- Exercise inputs
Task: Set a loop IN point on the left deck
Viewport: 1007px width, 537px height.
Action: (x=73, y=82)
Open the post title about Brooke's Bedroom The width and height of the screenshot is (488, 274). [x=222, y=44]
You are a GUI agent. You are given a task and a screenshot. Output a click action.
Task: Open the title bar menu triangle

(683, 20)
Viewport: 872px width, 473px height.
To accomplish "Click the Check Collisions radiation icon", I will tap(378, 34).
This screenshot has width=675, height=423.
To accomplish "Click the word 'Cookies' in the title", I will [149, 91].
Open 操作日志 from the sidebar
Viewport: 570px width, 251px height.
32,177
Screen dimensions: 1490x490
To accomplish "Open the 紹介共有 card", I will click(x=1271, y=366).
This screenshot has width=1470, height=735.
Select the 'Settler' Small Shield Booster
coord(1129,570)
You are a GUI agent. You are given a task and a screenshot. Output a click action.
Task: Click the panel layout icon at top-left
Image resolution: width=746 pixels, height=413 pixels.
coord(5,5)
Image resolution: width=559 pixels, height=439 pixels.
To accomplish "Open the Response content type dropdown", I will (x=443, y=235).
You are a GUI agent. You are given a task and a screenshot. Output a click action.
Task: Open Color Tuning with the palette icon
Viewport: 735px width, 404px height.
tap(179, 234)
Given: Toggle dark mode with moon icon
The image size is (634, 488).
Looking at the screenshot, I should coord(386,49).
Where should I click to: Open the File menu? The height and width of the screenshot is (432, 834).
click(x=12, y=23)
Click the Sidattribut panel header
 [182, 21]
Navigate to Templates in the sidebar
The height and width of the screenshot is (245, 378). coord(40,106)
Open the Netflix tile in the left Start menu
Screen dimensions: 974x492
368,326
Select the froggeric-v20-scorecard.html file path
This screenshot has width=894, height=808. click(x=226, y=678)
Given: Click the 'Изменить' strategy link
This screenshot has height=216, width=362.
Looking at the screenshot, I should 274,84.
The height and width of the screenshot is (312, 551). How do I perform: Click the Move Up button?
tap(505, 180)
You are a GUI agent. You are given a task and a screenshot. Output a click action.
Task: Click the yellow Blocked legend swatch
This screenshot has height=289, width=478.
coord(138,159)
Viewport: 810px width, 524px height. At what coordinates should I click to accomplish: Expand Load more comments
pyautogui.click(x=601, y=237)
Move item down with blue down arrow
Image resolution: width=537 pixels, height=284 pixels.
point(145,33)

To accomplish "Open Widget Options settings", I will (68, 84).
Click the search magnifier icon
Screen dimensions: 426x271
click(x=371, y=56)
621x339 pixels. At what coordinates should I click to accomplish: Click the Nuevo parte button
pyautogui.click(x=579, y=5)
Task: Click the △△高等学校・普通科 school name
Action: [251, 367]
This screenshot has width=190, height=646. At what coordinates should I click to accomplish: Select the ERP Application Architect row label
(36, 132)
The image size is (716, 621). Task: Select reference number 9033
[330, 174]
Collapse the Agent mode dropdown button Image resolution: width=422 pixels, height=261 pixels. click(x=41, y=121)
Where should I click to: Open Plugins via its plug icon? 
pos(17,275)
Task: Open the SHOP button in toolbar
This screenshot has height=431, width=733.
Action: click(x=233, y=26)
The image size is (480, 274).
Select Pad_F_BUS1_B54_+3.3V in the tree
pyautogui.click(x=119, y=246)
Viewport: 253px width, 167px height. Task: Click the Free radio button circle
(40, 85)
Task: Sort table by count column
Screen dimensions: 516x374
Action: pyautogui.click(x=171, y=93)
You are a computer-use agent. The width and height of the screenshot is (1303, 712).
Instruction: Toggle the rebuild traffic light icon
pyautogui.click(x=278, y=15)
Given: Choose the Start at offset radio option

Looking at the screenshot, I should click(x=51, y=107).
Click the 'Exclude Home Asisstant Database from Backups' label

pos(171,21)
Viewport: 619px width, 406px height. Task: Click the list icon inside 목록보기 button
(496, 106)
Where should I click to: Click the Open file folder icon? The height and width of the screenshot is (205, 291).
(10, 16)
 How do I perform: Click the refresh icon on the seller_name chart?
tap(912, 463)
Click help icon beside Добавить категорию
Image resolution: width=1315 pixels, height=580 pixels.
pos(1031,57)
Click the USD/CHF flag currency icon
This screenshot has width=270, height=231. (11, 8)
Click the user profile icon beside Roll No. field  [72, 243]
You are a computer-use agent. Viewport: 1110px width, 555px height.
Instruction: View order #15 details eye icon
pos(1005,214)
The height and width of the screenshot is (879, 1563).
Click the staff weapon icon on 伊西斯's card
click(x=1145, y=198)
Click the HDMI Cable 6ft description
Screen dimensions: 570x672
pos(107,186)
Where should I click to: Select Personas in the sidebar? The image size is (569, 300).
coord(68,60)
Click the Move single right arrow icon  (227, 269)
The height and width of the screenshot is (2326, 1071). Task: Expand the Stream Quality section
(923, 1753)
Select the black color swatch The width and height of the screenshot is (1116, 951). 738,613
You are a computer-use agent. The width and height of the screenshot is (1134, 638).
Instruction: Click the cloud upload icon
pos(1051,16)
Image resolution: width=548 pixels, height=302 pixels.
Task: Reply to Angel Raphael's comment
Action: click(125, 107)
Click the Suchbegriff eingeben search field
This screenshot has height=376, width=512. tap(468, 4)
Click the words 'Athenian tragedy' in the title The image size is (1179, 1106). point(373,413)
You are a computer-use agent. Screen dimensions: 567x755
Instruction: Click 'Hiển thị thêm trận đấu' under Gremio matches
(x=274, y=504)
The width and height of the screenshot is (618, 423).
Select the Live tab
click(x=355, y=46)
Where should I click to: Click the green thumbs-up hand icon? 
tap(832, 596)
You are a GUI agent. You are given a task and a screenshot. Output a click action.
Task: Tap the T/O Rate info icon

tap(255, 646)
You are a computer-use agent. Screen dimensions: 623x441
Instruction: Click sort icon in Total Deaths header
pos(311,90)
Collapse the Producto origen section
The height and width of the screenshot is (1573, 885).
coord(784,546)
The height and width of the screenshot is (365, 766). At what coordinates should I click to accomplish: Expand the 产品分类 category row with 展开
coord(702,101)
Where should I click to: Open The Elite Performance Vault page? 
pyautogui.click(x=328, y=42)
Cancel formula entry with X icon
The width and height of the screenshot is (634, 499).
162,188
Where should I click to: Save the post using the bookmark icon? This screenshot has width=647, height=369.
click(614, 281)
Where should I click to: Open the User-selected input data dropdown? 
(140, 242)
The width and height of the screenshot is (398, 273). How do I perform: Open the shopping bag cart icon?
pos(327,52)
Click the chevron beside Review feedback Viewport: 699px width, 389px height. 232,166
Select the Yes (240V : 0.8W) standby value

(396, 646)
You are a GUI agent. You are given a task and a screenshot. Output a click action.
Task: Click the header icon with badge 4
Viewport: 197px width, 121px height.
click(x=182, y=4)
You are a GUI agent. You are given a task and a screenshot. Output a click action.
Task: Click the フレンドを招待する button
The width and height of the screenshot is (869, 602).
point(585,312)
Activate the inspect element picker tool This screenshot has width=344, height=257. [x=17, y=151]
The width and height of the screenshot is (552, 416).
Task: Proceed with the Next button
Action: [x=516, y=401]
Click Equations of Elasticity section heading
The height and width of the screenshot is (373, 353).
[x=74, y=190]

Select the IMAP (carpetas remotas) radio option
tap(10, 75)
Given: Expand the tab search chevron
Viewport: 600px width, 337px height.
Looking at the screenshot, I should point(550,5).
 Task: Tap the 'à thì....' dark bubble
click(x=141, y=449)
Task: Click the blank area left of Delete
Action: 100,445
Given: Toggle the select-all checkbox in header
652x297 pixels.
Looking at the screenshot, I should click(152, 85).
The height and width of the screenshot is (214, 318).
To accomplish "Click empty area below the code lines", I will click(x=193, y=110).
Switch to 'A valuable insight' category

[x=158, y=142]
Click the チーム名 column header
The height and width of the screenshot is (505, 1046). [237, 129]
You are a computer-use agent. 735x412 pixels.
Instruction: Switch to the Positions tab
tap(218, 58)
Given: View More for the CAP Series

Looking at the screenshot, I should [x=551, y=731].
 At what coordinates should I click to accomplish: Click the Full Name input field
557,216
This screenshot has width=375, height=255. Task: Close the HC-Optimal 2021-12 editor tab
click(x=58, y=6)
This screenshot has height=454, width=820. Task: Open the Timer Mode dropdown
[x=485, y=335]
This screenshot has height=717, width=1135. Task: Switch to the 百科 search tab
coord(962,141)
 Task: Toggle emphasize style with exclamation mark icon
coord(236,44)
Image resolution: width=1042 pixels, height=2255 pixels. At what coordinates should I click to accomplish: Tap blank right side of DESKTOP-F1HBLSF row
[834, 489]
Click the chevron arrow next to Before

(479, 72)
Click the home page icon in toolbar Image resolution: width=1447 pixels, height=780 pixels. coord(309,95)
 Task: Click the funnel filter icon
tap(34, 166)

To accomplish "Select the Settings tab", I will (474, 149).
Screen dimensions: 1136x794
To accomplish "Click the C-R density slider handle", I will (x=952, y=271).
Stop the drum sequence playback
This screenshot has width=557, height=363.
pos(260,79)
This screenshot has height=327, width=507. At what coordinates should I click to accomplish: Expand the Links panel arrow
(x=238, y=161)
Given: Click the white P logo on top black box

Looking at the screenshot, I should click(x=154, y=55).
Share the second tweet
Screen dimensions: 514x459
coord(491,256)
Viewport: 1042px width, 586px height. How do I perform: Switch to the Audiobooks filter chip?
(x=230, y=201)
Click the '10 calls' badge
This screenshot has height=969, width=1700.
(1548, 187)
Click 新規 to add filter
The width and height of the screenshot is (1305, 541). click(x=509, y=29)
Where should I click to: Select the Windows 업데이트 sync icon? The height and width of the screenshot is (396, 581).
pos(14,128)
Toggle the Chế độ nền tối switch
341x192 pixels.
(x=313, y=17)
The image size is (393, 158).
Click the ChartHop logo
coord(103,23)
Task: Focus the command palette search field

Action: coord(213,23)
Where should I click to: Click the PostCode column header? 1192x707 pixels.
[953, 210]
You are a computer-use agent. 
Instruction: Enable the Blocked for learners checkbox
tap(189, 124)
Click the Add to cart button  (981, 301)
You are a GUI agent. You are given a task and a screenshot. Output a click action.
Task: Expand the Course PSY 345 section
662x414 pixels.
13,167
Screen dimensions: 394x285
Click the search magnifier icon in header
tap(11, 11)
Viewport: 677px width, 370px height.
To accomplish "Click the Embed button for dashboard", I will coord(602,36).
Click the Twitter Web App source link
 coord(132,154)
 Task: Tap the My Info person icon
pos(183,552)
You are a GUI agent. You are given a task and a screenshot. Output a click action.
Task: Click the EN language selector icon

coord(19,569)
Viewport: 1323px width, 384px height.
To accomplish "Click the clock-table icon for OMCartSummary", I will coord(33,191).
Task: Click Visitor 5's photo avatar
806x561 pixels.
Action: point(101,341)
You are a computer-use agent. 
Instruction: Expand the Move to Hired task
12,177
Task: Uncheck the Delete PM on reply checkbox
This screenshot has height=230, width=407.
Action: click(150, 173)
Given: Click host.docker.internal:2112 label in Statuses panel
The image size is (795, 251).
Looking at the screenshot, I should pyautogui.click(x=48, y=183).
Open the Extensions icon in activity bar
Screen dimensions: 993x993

- Exercise description
Say how many lines of the preceding data include the word "toolbar". The number is the whole answer.

- Answer to the problem
2